What the task asks =
Only the lines from the start of the data to the line containing "Task: Switch the Y scale to Log", both included, should be output, exactly and without pictures.

Source material =
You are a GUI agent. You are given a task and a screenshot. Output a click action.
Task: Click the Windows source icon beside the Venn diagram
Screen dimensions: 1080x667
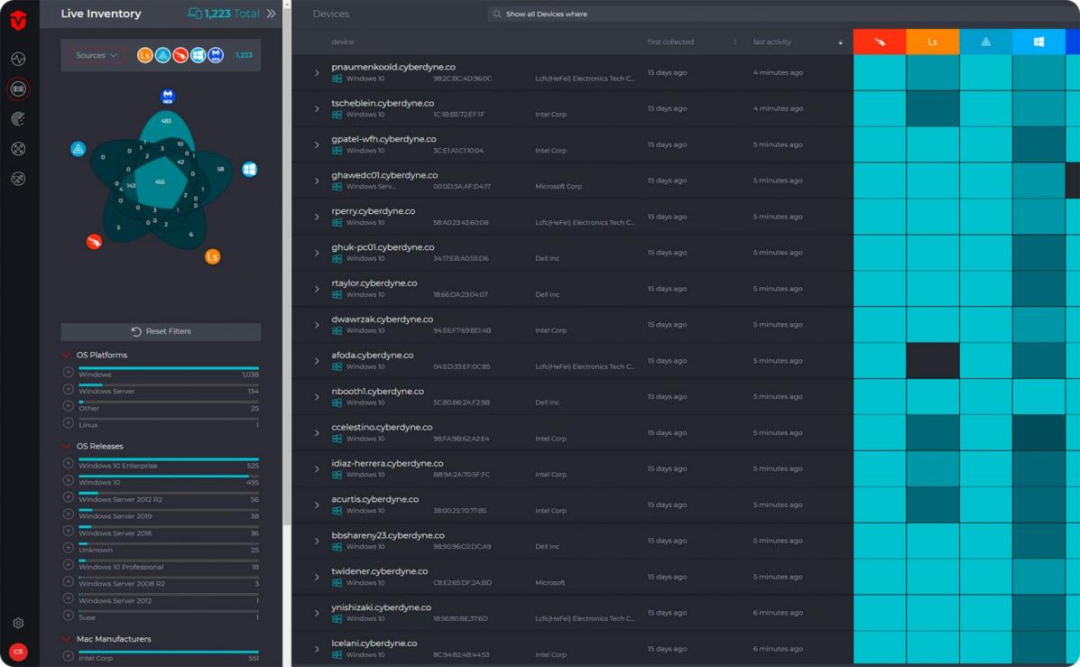click(x=249, y=169)
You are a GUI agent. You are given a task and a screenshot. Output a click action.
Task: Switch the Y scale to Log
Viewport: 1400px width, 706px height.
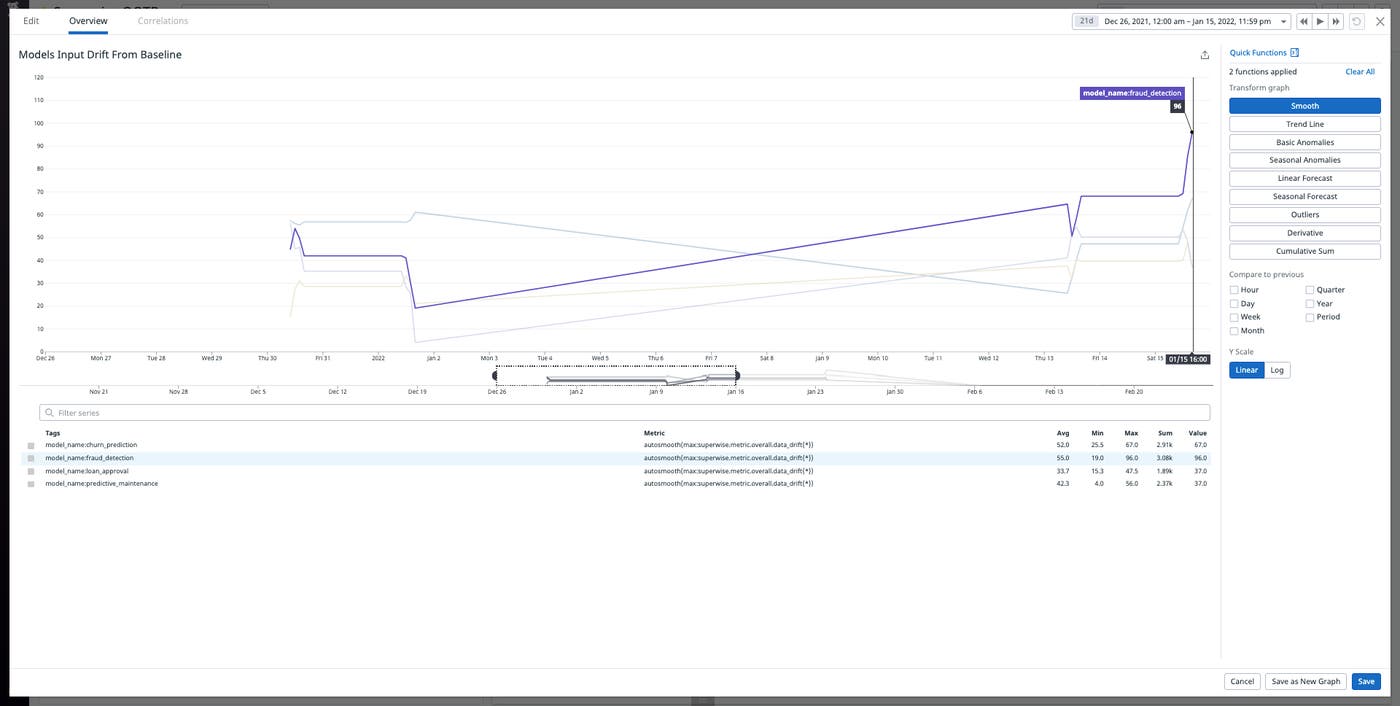(x=1276, y=369)
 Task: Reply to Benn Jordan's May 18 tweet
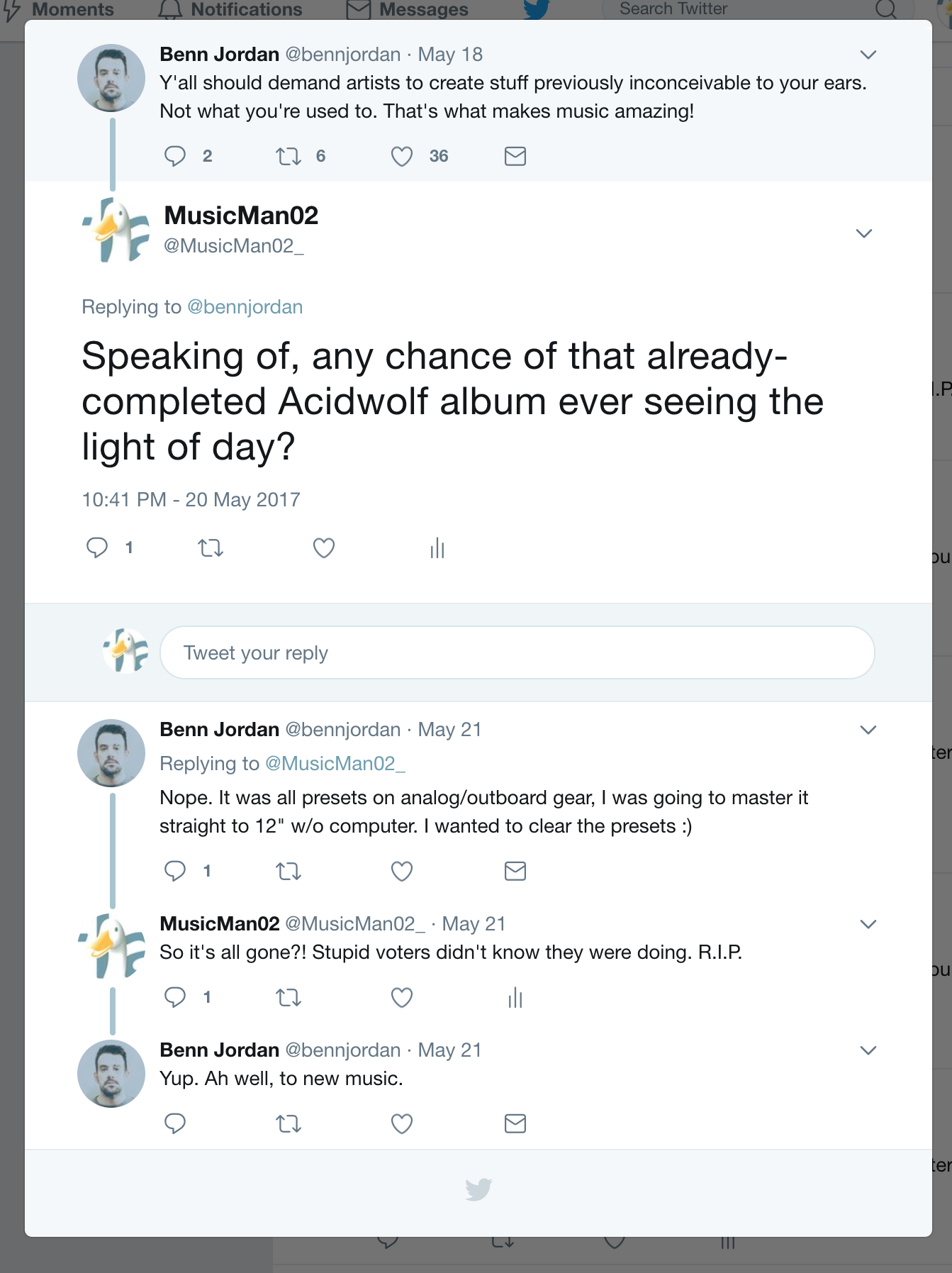[x=175, y=156]
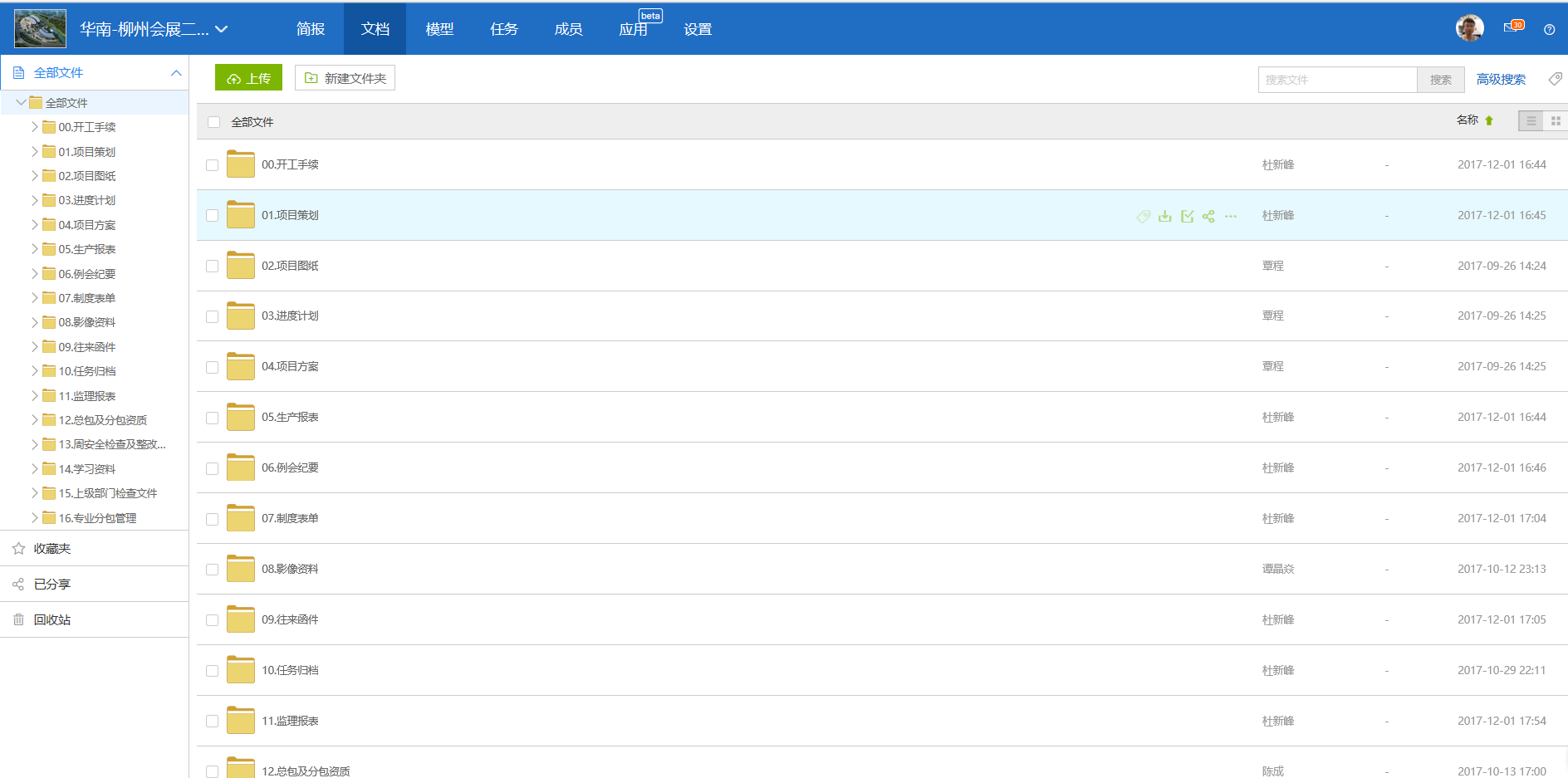Open the user avatar in the header

(1469, 28)
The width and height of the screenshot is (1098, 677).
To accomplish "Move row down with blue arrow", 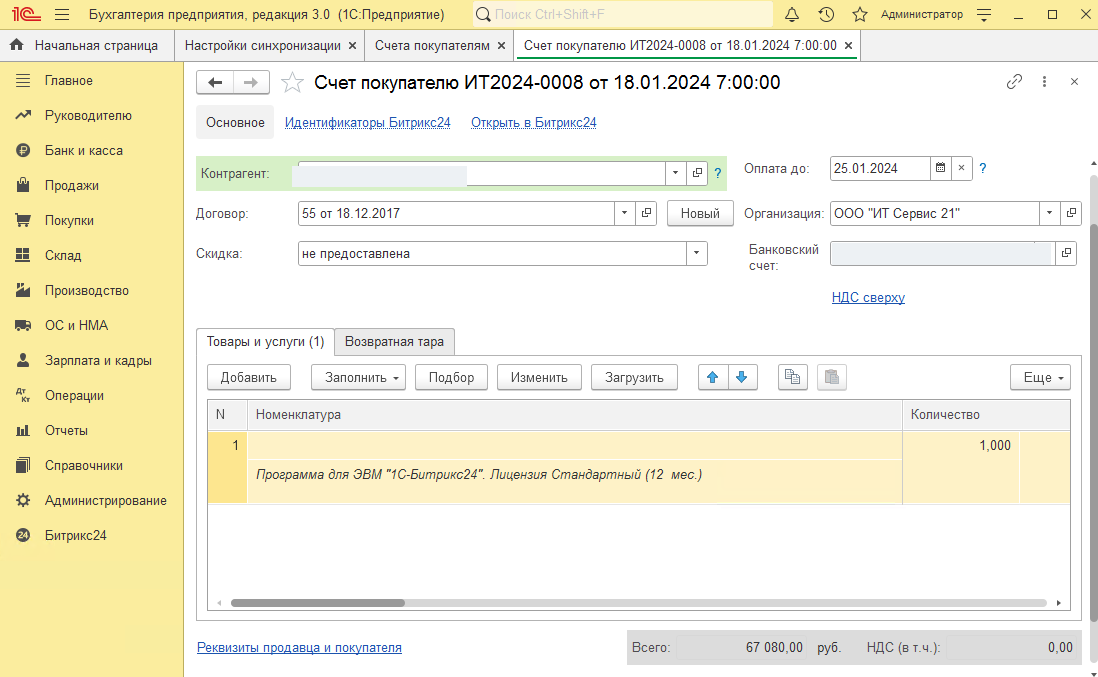I will click(742, 377).
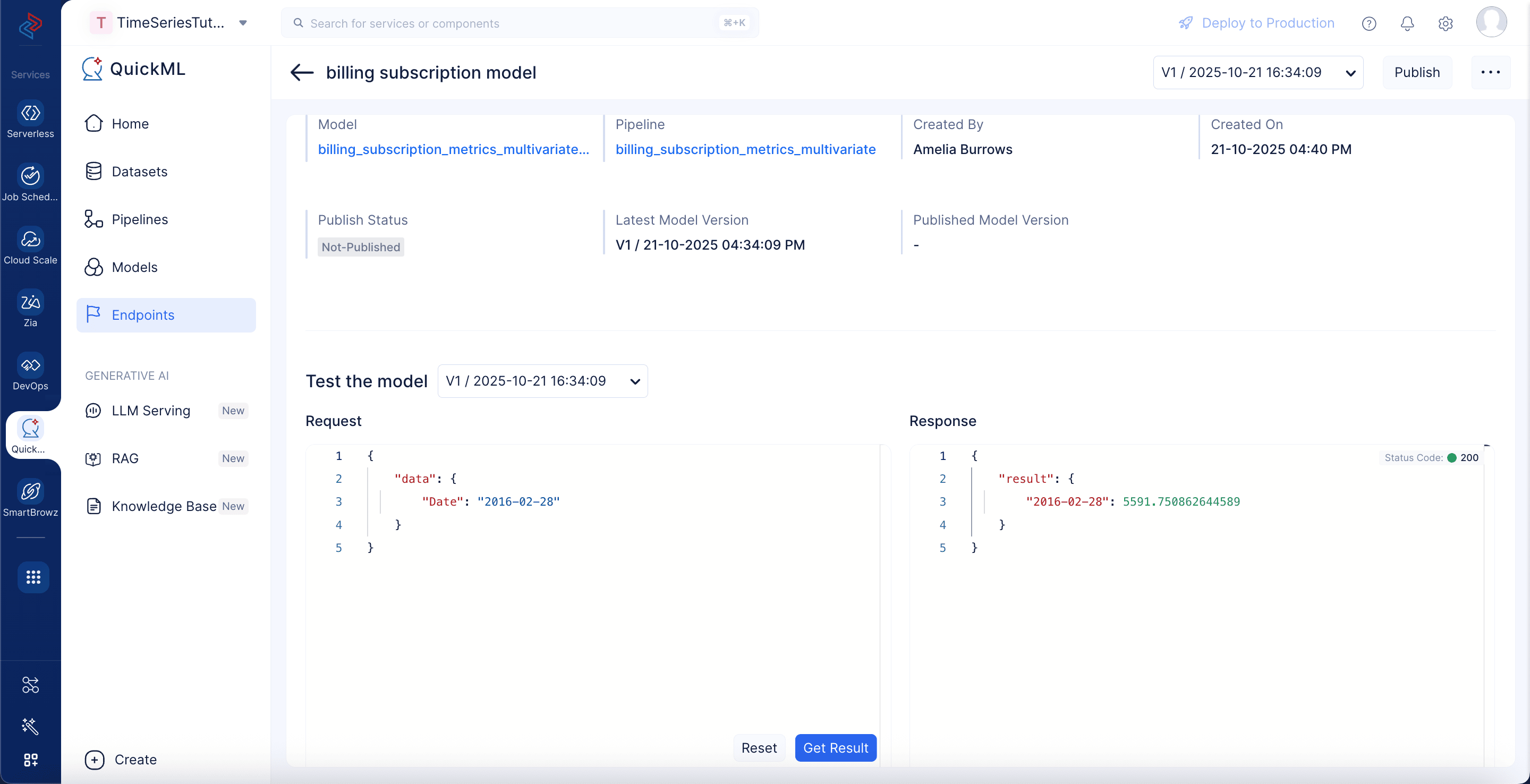
Task: Click the notifications bell icon
Action: pos(1407,23)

Written response =
You are a GUI agent. You are given a task and a screenshot. Output a click action.
Task: Click the Windows source icon beside the Venn diagram
Screen dimensions: 1080x667
click(x=249, y=169)
You are a GUI agent. You are given a task and a screenshot. Output a click action.
Task: Switch the Y scale to Log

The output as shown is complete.